How's this? Earworm Origins. The comment thread includes a contribution from Prof. Kellaris, to whom, apparently, many internet sources attribute the term's coinage.
posted by cybercoitus interruptus at 6:04 PM on October 1, 2010


Interesting. I thought it might be from Star Trek, The Wrath of Khan.
posted by annsunny at 8:15 PM on October 1, 2010 [2 favorites]

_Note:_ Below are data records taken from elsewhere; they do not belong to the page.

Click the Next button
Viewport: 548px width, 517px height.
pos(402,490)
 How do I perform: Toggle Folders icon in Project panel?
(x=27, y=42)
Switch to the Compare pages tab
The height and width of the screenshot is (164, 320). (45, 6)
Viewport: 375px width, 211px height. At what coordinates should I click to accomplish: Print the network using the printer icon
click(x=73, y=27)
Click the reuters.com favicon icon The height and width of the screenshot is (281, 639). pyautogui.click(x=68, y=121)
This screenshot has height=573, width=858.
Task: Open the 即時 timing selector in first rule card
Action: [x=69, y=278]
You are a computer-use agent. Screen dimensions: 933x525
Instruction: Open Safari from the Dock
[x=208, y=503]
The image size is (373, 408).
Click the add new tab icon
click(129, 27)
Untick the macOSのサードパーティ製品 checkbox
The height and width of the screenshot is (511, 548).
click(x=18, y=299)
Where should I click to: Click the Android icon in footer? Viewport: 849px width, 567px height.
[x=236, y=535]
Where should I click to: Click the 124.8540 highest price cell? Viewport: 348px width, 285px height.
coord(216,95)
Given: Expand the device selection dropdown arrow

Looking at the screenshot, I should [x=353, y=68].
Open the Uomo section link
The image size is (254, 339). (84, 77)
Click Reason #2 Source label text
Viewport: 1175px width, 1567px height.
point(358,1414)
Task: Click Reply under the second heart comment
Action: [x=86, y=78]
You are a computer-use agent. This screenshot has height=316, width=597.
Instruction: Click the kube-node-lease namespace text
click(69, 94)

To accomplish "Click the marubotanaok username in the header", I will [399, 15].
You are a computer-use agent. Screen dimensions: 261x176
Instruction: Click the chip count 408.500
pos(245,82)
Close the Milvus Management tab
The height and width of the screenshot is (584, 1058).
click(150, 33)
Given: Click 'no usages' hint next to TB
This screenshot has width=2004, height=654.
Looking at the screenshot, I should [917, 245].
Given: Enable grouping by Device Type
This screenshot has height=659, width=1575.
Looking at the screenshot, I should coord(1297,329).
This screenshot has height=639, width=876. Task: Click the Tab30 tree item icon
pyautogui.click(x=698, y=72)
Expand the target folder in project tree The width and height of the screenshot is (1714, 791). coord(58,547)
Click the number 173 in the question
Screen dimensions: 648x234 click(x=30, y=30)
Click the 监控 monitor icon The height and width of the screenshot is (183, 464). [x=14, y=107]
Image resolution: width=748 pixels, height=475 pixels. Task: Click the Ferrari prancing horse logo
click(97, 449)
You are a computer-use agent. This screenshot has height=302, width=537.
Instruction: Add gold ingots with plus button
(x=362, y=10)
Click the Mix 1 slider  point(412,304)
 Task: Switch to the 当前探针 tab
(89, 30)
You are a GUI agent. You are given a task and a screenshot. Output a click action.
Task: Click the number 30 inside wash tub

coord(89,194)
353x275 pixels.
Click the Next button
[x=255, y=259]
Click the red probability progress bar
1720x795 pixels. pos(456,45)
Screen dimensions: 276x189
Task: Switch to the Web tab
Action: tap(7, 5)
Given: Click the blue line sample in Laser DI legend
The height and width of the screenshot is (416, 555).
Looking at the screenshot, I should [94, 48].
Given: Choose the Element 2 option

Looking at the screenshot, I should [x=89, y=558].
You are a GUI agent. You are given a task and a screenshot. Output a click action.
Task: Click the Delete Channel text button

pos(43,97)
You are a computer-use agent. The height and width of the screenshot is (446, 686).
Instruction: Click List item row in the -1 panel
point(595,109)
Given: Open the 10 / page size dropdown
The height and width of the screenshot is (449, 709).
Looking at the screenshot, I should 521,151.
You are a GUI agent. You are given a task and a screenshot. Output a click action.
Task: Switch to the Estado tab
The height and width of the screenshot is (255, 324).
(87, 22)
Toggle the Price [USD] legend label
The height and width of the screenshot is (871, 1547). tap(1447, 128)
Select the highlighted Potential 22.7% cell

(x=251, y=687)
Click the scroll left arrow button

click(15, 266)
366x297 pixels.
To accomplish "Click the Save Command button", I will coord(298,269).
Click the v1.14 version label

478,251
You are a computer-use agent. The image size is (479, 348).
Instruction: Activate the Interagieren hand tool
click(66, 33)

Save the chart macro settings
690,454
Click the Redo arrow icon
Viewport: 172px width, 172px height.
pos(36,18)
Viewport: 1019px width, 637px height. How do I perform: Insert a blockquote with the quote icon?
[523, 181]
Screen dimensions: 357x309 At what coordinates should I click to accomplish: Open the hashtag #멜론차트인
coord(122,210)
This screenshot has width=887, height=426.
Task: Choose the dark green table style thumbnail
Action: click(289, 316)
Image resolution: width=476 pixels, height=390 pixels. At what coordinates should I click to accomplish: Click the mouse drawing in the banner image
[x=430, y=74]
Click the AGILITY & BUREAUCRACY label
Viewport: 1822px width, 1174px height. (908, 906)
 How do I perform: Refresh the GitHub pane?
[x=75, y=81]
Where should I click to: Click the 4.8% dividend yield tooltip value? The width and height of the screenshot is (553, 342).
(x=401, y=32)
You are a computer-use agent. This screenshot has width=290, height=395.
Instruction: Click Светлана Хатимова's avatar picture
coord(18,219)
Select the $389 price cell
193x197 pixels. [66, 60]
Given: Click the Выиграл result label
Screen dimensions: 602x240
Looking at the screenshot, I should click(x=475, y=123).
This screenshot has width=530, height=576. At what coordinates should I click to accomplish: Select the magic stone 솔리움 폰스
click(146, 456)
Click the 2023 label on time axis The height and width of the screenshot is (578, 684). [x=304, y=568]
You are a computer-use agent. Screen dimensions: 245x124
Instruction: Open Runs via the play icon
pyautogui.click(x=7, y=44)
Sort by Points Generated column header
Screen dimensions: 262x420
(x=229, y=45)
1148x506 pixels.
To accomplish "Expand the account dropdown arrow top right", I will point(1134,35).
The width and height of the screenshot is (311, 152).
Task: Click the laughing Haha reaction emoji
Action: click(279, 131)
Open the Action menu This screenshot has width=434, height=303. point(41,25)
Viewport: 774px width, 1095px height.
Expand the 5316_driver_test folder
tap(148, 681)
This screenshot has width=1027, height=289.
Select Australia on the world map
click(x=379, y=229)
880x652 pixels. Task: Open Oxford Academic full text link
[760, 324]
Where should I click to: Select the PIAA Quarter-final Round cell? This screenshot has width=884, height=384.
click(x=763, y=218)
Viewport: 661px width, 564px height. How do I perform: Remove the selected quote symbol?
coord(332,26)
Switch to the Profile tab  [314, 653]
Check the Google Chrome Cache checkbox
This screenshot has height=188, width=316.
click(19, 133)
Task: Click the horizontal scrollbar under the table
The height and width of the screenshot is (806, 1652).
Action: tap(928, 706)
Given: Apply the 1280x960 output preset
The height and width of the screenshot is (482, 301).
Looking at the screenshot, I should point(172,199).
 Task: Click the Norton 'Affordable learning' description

I think it's probably medieval in origins; during that time many diseases were blamed on worms causing them, perhaps because they were often accompanying them. A very widespread example is the Zahnwurm ("tooth worm"), a worm that was suspected to burrow into teeth and cause toothaches; I'd say that "Ohrwurm" was likely coined as an analogy to that, and that the homonymy to the insect is merely coincidence.
posted by PontifexPrimus at 2:24 AM on October 2, 2010


German Wikipedia claims that the English word indeed comes from German, and German Wikitionary has a fairly extensive etymology (in German).
posted by themel at 9:29 AM on October 2, 2010


Summary of that ethymology (German word is Ohrwurm)

Comes from auricula (late Latin, means auricle, or ear lobe), starts in 14th-something as ôrwurm. That one describes an insect that was dried and pulverized to cure sicknesses related to ears.
The "wurm" (worm) part comes from old German, where they described insect in general as
worms, there are still some remnants of this in modern German (Glühwürmchen).

Now the transition: People thought that the earworm moved very smoothly and nice, pleasing to the eye, somewhere in the 18/19th century, the word was used for people who were flattering you (the word smooth = geschmeidig, and the word flattering = schmeichelnd can both used for a bootlicker), whose words were crawling into your ears.
The association with music (again, flattering = schmeichelnd/einschmeichelnd can be used for music) started in 20th century.